Exercise goal → Write out each record a second time, exactly.

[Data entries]
────────────────────────────────────────

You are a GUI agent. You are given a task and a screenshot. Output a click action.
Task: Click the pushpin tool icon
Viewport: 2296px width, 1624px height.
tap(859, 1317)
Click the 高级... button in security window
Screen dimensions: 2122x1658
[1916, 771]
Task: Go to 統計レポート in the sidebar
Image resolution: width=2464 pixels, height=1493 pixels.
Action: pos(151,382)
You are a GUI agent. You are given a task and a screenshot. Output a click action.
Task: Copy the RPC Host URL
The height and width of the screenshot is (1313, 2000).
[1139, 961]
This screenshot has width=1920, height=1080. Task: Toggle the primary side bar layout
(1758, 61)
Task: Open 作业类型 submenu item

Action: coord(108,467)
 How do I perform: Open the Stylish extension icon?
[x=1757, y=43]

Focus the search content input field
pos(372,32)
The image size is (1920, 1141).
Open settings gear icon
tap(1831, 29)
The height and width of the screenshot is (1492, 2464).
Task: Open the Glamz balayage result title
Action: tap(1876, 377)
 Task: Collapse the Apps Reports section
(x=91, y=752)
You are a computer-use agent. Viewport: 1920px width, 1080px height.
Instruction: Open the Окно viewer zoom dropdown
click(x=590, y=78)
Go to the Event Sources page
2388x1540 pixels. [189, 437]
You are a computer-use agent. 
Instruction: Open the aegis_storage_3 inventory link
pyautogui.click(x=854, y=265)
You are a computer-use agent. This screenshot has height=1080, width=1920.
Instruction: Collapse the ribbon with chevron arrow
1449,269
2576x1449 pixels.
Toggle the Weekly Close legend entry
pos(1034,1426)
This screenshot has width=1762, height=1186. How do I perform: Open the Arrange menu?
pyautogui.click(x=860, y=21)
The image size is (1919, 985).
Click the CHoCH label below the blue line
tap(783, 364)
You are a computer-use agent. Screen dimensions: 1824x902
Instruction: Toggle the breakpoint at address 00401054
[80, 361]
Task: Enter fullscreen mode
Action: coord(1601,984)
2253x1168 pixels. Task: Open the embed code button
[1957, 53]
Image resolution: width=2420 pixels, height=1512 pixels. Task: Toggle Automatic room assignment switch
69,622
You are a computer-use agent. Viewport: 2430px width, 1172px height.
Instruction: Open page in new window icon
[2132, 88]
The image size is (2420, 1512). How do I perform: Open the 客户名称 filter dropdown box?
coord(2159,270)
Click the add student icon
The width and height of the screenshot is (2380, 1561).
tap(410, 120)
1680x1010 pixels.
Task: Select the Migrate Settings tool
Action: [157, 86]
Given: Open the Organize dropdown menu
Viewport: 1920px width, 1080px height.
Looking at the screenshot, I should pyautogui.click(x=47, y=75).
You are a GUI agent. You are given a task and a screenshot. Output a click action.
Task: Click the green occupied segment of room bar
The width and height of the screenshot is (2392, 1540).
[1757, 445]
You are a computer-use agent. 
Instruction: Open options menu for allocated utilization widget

────────────────────────────────────────

Final answer →
You are a GUI agent. You are given a task and a screenshot. Output a click action.
Task: Click the pushpin tool icon
Viewport: 2296px width, 1624px height.
tap(859, 1317)
Click the 高级... button in security window
Screen dimensions: 2122x1658
[1916, 771]
Task: Go to 統計レポート in the sidebar
Image resolution: width=2464 pixels, height=1493 pixels.
Action: pos(151,382)
You are a GUI agent. You are given a task and a screenshot. Output a click action.
Task: Copy the RPC Host URL
The height and width of the screenshot is (1313, 2000).
[1139, 961]
This screenshot has width=1920, height=1080. Task: Toggle the primary side bar layout
(1758, 61)
Task: Open 作业类型 submenu item

Action: coord(108,467)
 How do I perform: Open the Stylish extension icon?
[x=1757, y=43]

Focus the search content input field
pos(372,32)
The image size is (1920, 1141).
Open settings gear icon
tap(1831, 29)
The height and width of the screenshot is (1492, 2464).
Task: Open the Glamz balayage result title
Action: tap(1876, 377)
 Task: Collapse the Apps Reports section
(x=91, y=752)
You are a computer-use agent. Viewport: 1920px width, 1080px height.
Instruction: Open the Окно viewer zoom dropdown
click(x=590, y=78)
Go to the Event Sources page
2388x1540 pixels. [189, 437]
You are a computer-use agent. 
Instruction: Open the aegis_storage_3 inventory link
pyautogui.click(x=854, y=265)
You are a computer-use agent. This screenshot has height=1080, width=1920.
Instruction: Collapse the ribbon with chevron arrow
1449,269
2576x1449 pixels.
Toggle the Weekly Close legend entry
pos(1034,1426)
This screenshot has width=1762, height=1186. How do I perform: Open the Arrange menu?
pyautogui.click(x=860, y=21)
The image size is (1919, 985).
Click the CHoCH label below the blue line
tap(783, 364)
You are a computer-use agent. Screen dimensions: 1824x902
Instruction: Toggle the breakpoint at address 00401054
[80, 361]
Task: Enter fullscreen mode
Action: coord(1601,984)
2253x1168 pixels. Task: Open the embed code button
[1957, 53]
Image resolution: width=2420 pixels, height=1512 pixels. Task: Toggle Automatic room assignment switch
69,622
You are a computer-use agent. Viewport: 2430px width, 1172px height.
Instruction: Open page in new window icon
[2132, 88]
The image size is (2420, 1512). How do I perform: Open the 客户名称 filter dropdown box?
coord(2159,270)
Click the add student icon
The width and height of the screenshot is (2380, 1561).
tap(410, 120)
1680x1010 pixels.
Task: Select the Migrate Settings tool
Action: [157, 86]
Given: Open the Organize dropdown menu
Viewport: 1920px width, 1080px height.
Looking at the screenshot, I should pyautogui.click(x=47, y=75).
You are a GUI agent. You are given a task and a screenshot. Output a click action.
Task: Click the green occupied segment of room bar
The width and height of the screenshot is (2392, 1540).
[1757, 445]
You are a computer-use agent. 
Instruction: Open options menu for allocated utilization widget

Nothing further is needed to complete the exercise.